They both changed their dirty clothes for new, nondescript earth-coloured trousers, T-shirts, shirts and fleeces. Before Stratton tossed his trousers, he searched the pockets. There was something in one of them and he dug it out – a large coin on a chain. Chandos’s SBS stone. He’d forgotten all about it.

He put it in a pocket of his new trousers and checked his face in the Toyota’s side mirror. His straggly hair and beard would continue to be useful in civilianising his look. And if challenged for identification, they would also pass as off-duty soldiers.

Stratton watched a big transport aircraft come in over the airfield. Looking at the clear skies, he guessed it was around three in the afternoon, and his watch confirmed it. They’d have to wait till dark before he could crack on with the next phase of the plan. He climbed into the rear seat of the Hilux and lay down. Daytime dozing wasn’t
something he was good at, but the night could be a long one and since there was nothing else to do, he might as well try and get some sleep.

He exhaled and let his body relax, as Hetta climbed into the front passenger seat and reclined the seat as far back as it could go. The air was still. Few sounds in it. They were in a safe place and it was peaceful.

‘Why’d you join the military?’ she asked.

The sound of her voice surprised him, as well as the fact she’d asked him a personal question. He wondered why.

‘You don’t have to answer. I know how it feels when people ask personal questions. I’m not passing the time. I’d like to know.’

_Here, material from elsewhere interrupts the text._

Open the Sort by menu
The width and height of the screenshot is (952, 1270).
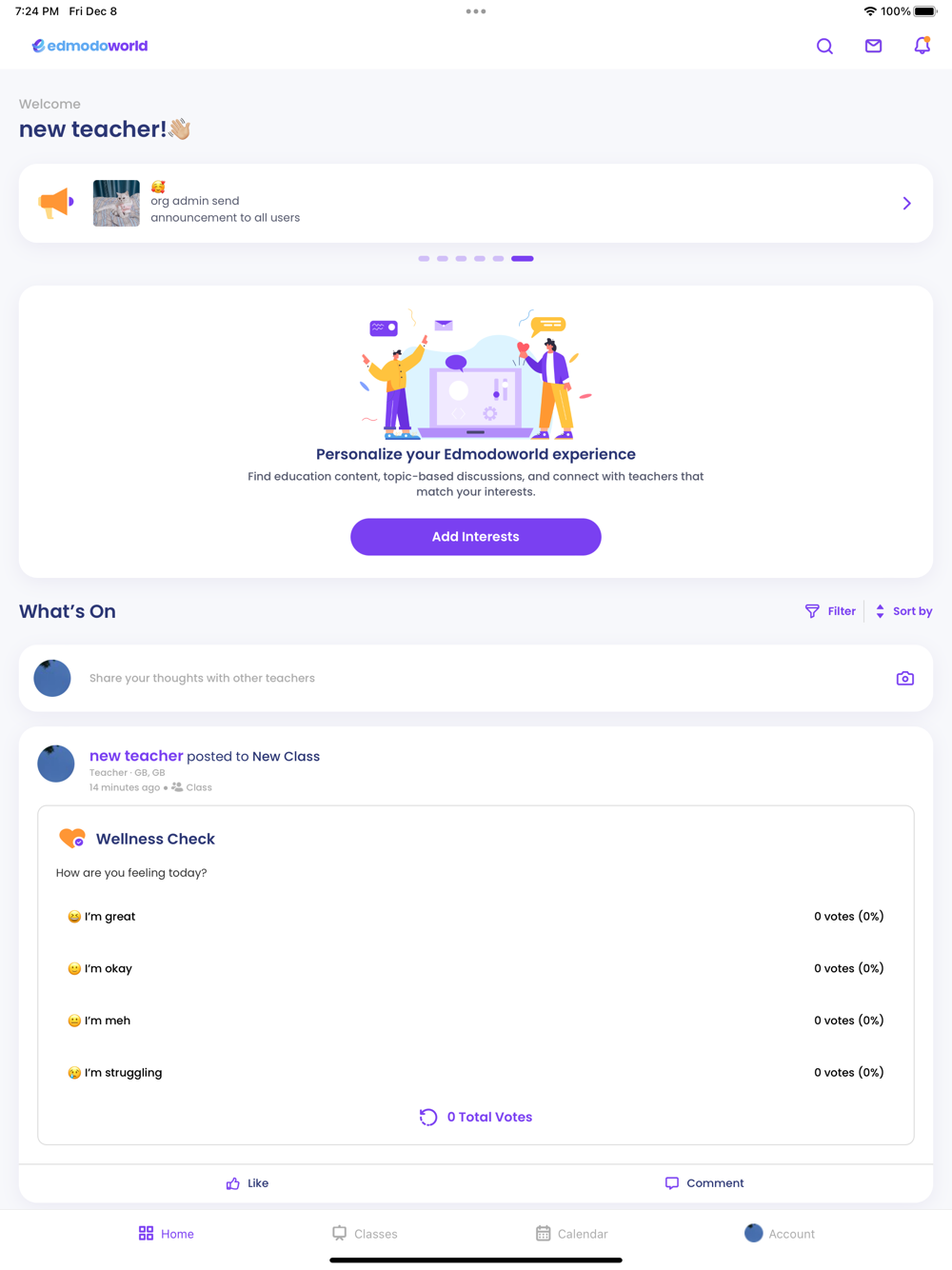(x=903, y=611)
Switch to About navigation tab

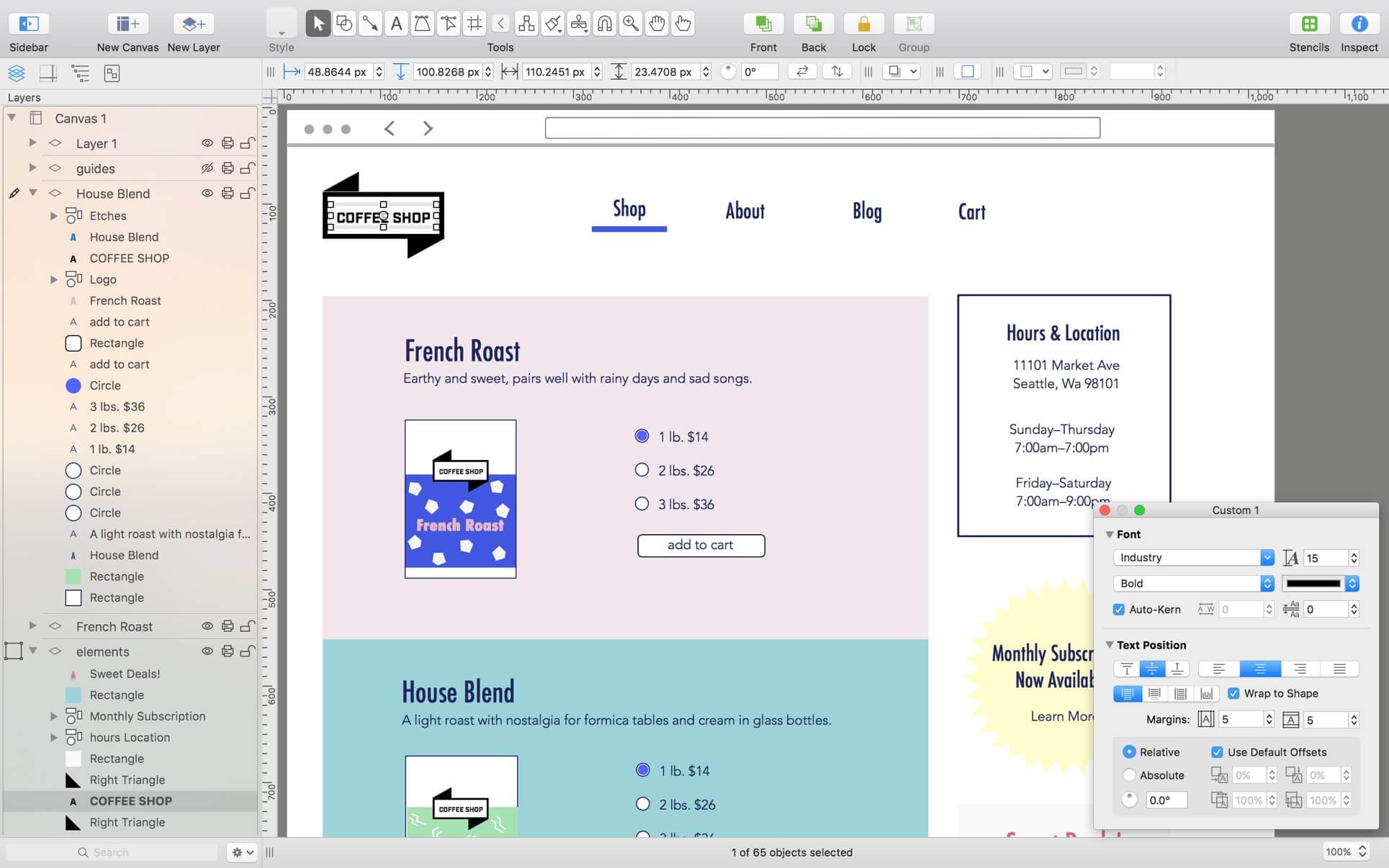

‘Quid pro quo?’ Stratton said.

‘I doubt it. Yesterday you sounded like you knew all about me anyway.’

‘I was only testing some theories.’ He thought about her question. ‘Because I’d nothing better to do,’ he said. ‘I was young and lost. So I joined the Marines. The Royal Marines to you Yanks. I’d no idea what I was good at. If I was good at anything.’

‘Didn’t your parents help you with that?’

‘I didn’t have any. And there was no one else close enough to share those sorts of things with. One day I went for a walk in the city, London. I found myself looking at a shop window. A sign was offering careers in the Marines. To this day I don’t know quite why, but I just walked in and signed up.’

‘It was your destiny calling.’

He glanced at her. Her eyes were closed. ‘I didn’t have you pegged as the destiny-believing type,’ he said.

‘I’m not sure if our lives are already written, but I do believe we have a calling in life. There’s something that each of us can do better than most others. We’re all unique enough to have a purpose. Some of us get to discover what that calling is. Most of us don’t.’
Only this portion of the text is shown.